By this past July, though, thanks to the attention of a particularly skilled physical therapist, Atkinson walked two hundred yards with the aid of a walker, and was eating without a ventilator. In October, some four hundred days after the mosquito bite that caused his West Nile Virus, Atkinson returned to his home, where I visited him recently.

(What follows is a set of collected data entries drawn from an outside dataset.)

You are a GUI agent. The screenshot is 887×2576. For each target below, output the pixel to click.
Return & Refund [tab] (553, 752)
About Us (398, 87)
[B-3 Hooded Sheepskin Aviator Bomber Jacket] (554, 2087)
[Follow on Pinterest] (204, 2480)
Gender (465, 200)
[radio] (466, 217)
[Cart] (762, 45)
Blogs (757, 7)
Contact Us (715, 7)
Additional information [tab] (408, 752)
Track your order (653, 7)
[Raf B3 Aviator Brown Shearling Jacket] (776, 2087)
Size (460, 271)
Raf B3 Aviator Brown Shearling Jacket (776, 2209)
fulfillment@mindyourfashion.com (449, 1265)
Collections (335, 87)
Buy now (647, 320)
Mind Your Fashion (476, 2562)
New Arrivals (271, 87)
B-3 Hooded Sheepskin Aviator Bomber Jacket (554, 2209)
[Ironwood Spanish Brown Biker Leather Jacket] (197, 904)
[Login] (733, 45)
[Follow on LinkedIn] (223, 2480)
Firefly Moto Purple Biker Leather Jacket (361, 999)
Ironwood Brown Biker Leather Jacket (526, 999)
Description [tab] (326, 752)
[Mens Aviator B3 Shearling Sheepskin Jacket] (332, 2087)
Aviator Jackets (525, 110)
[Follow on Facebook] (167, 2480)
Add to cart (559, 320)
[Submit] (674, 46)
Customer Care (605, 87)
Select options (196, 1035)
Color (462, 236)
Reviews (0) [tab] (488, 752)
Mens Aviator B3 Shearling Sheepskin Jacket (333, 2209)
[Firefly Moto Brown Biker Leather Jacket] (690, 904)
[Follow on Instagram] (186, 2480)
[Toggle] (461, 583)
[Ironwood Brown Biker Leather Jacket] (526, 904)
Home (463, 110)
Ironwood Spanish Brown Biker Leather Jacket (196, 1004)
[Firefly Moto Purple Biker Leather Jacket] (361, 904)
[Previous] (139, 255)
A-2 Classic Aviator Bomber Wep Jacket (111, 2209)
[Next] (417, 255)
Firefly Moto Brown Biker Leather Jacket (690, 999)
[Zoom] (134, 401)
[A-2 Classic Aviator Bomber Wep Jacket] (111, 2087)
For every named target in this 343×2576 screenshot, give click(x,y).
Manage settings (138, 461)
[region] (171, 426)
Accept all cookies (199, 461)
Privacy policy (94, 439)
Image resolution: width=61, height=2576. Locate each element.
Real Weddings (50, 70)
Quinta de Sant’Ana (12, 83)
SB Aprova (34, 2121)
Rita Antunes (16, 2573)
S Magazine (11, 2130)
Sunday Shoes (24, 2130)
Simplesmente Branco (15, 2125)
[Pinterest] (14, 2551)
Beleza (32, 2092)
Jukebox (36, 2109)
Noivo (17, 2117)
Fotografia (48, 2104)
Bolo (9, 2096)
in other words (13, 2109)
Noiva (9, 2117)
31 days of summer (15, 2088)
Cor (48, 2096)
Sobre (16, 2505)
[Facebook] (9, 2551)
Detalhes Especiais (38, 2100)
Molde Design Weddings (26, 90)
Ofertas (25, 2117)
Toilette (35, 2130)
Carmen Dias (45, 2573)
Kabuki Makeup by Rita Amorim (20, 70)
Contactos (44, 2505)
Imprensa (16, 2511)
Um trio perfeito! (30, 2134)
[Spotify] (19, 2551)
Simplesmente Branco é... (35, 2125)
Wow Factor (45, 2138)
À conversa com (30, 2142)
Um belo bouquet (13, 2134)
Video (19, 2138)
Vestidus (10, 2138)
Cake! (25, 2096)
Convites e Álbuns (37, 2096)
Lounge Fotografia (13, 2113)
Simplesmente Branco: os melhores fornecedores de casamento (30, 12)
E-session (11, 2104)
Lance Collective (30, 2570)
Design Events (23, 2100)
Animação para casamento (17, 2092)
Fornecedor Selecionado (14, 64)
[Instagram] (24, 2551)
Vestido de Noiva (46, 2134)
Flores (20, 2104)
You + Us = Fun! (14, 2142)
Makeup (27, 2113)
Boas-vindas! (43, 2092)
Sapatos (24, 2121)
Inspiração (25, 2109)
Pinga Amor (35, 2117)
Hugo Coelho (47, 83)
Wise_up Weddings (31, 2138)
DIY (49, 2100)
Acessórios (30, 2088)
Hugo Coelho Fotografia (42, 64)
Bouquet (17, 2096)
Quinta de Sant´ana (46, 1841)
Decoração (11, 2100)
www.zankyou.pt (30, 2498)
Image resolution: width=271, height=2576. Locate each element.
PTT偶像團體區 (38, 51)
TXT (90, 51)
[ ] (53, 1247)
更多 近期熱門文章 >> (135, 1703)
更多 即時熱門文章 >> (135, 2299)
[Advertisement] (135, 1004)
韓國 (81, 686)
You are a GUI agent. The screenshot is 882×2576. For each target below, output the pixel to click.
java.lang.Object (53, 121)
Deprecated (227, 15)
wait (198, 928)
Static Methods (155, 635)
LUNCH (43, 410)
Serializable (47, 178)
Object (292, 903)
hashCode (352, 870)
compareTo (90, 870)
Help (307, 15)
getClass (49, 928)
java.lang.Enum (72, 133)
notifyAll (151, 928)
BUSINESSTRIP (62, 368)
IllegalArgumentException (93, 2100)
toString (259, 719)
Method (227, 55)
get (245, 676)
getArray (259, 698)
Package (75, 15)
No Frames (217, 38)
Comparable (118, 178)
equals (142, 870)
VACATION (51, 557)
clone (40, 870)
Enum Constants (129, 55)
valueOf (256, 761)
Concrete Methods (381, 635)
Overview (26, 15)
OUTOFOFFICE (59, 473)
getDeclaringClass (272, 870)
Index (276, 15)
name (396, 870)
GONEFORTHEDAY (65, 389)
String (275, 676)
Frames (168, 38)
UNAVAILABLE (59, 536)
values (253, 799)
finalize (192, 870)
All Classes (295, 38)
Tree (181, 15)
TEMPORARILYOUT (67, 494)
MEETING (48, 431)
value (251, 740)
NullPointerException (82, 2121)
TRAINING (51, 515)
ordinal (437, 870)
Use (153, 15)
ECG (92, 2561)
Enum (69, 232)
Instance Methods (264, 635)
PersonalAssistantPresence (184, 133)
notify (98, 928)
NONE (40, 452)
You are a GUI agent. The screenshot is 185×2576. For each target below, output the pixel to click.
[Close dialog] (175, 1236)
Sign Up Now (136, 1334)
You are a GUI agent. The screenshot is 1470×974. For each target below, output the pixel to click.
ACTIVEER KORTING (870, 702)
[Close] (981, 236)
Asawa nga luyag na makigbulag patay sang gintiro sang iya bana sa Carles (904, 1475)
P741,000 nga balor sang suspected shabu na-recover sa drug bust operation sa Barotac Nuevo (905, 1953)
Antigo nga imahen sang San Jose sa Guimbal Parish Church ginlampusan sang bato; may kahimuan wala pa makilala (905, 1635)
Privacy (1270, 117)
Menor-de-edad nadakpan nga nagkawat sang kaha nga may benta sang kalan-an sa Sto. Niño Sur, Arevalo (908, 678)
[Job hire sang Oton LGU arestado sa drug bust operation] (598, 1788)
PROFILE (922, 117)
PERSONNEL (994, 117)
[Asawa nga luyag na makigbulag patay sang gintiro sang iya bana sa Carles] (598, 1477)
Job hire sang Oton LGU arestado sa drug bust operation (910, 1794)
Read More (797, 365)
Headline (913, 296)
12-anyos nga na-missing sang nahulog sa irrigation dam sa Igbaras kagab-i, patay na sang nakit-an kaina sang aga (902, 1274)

On the day I stopped by, sitting up hurt more than usual, and nerve damage from the virus has left his hands and feet achingly cold, so Atkinson greeted me from a hospital bed that he had ordered from eBay for fifteen hundred dollars. (Such beds typically cost around sixteen thousand dollars.) Improved muscle strength had freed him from the nighttime ventilator, but his cough was still weak; secretions built up and still needed to be occasionally suctioned through his tracheotomy. Helpers rotate through his house, day and night, because he can’t be alone.
After his wife placed dinner in the oven, Charlie Atkinson wanted to take me on a tour. He swung his legs over the side of the bed, and used the strength of his arms to propel himself toward his walker. We moved slowly through the living room to a newly installed lift to carry Atkinson to the second floor. Slowly walking up the stairs beside him, I asked Atkinson if this was all ever too much. He told me no. “I was a rower,” Atkinson said. “I know how to put the oar in one more time.”
When dinner was ready, we made our way back down to a table filled with roast chicken, apple cobbler, and vanilla ice cream. Charlie’s appetite isn’t what it was before West Nile, but he still marvelled over how he had recently enjoyed his first tastes of solid food after months with a feeding tube. When we finished eating, the Atkinsons stepped away to the bathroom, where Jeannette suctioned secretions out of Charlie’s tracheotomy before they said goodnight to me. At home, with a clear mind and with the promise of further recovery ahead, Atkinson is one of the lucky ones. Without tennis, he’s found pleasure in playing piano. He recently returned to M.G.H. to have his tracheotomy tube removed, which will allow the small hole in his neck to close and scar.
But luck looks different here. I do not know what it will look like for James Smith, nor for the dozens of others I’ve ushered into chronic critical illness over the years. When I last saw Smith, a week after he transferred from the I.C.U. to a long-term acute-care hospital, he was still on the ventilator, in and out of dim wakefulness, fighting a new case of pneumonia. I asked his wife whether she had thought again about the decisions we’d made that day in the conference room. “You gave us hope,” she told me. “And so we took that hope.”